▶ Position data for words and items
****
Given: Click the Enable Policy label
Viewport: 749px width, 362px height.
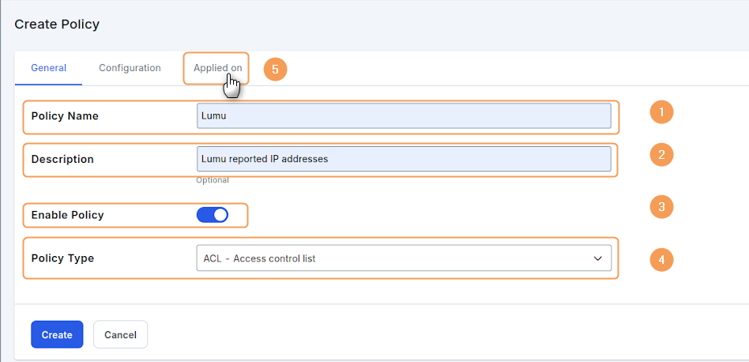Looking at the screenshot, I should coord(67,215).
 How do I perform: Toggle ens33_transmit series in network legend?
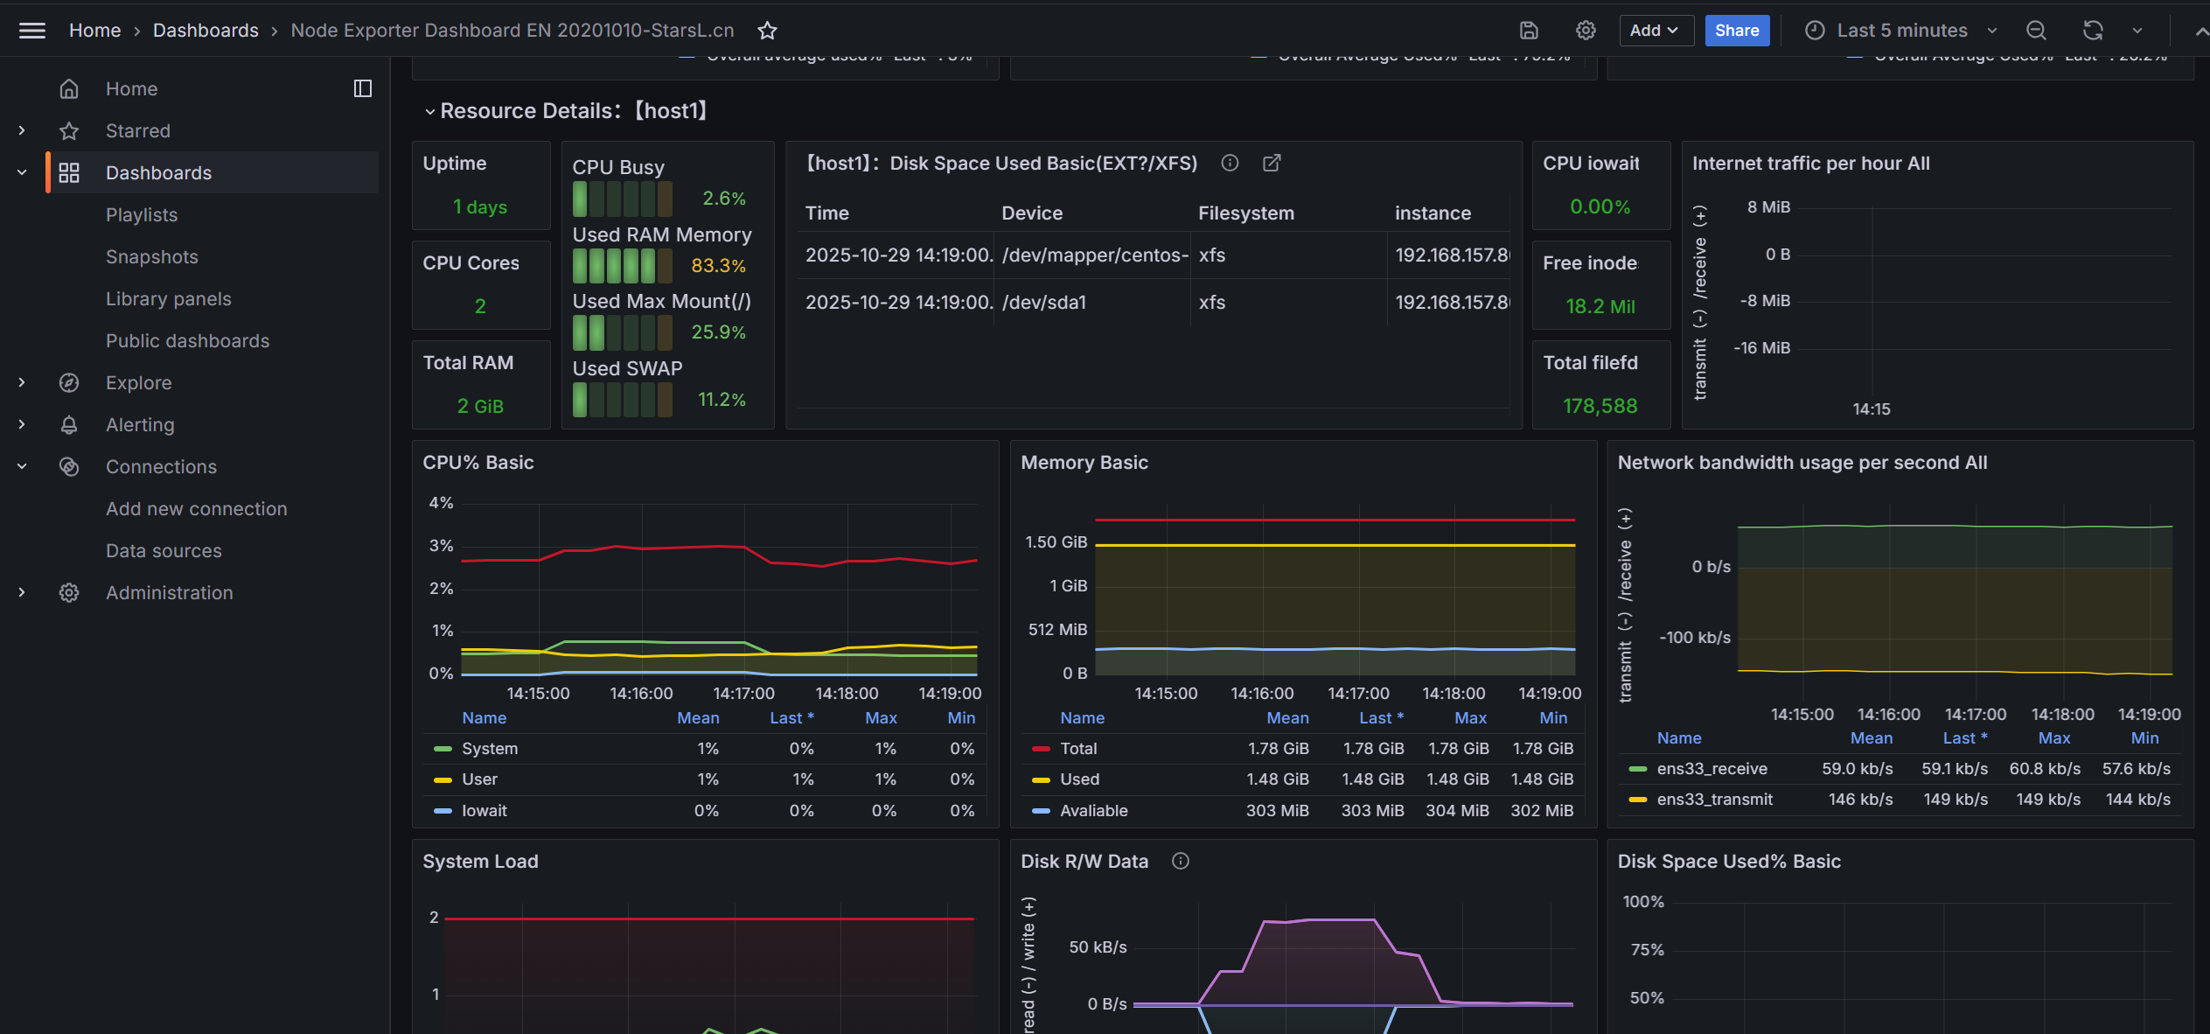1714,800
****
Return every line of the material above unchanged, leaving out the pictures.

Given: Click the Enable Policy label
Viewport: 749px width, 362px height.
Looking at the screenshot, I should coord(67,215).
 How do I perform: Toggle ens33_transmit series in network legend?
1714,800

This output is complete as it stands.